Yes, Now the output of this change is identical to the one without this change while building the clang script

hoy added inline comments.Aug 5 2021, 1:51 PM
llvm/tools/llvm-profgen/ProfileGenerator.cpp
524–525

That's nice. Wondering what could cause same inline context to point to different frames. For the clang pass1 build, ICP shouldn't be triggered?

wlei added inline comments.Aug 5 2021, 2:13 PM
llvm/tools/llvm-profgen/ProfileGenerator.cpp
524–525

My understanding is the same frame can point to different inline contexts, same inline context should point to same frame. e.g. probe1(GUID:foo) and probe2(GUID:bar) can point to the same frame(inlinetree) and when the inlinetree's context is extracted like main @ goo and there full context will be
probe1 : main @ goo @ foo
probe2: main @ goo @ bar.

hoy added inline comments.Aug 5 2021, 3:07 PM
llvm/tools/llvm-profgen/ProfileGenerator.cpp
524–525

In your example, does foo and bar share the same callsite in goo?

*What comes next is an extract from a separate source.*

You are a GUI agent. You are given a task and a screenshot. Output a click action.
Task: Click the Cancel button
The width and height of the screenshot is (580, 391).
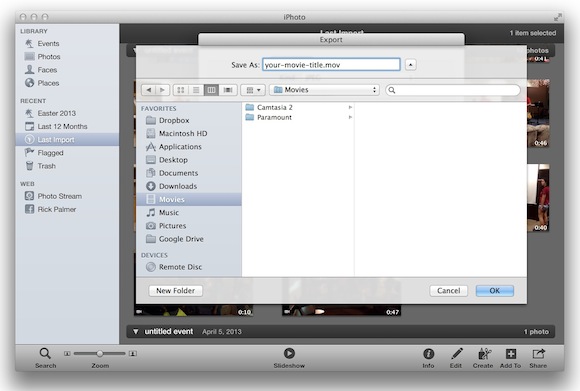[x=449, y=291]
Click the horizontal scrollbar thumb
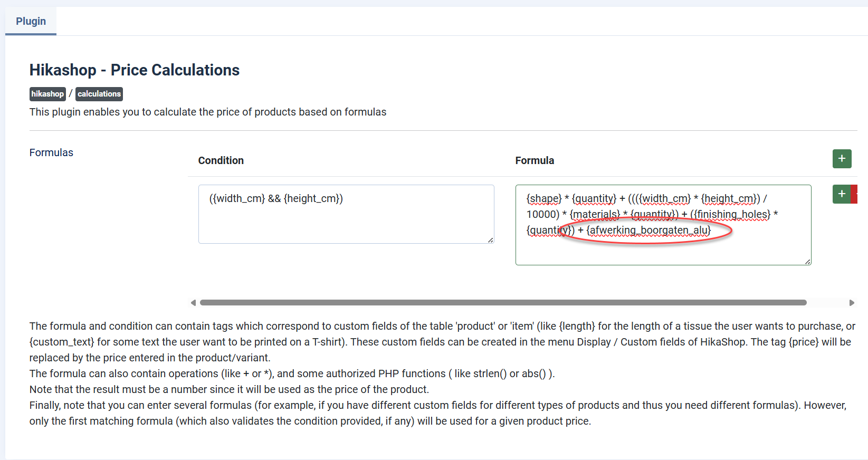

wlei added inline comments.Aug 5 2021, 3:20 PM
llvm/tools/llvm-profgen/ProfileGenerator.cpp
524–525

Yes, that's why here changed to unordered_set, and as you mentioned, foo and bar is indirect call

hoy added inline comments.Aug 5 2021, 3:28 PM
llvm/tools/llvm-profgen/ProfileGenerator.cpp
524–525

I was wondering for clang pass1 build, how was the indirect call promoted. We don't use profile for pass1 thus ICP should not be triggered?

hoy added inline comments.Aug 5 2021, 4:20 PM
llvm/tools/llvm-profgen/ProfileGenerator.cpp
524–525

I guess two probes with inline contexts can be merged, and the merged inline context is trimmed to empty of a common part of the inputs. Anyway, that's unrelated to this patch. Using an unordered_set sounds good to me.

wlei added inline comments.Aug 5 2021, 4:27 PM
llvm/tools/llvm-profgen/ProfileGenerator.cpp
524–525

Thanks for the discussion! That's interesting question, I'm trying to find something in the clang asm, but it's too large to debug. I will land this first and later try to run on SPEC to see if something easy to catch.

wlei edited the summary of this revision. (Show Details)Aug 5 2021, 4:31 PM
This revision was automatically updated to reflect the committed changes.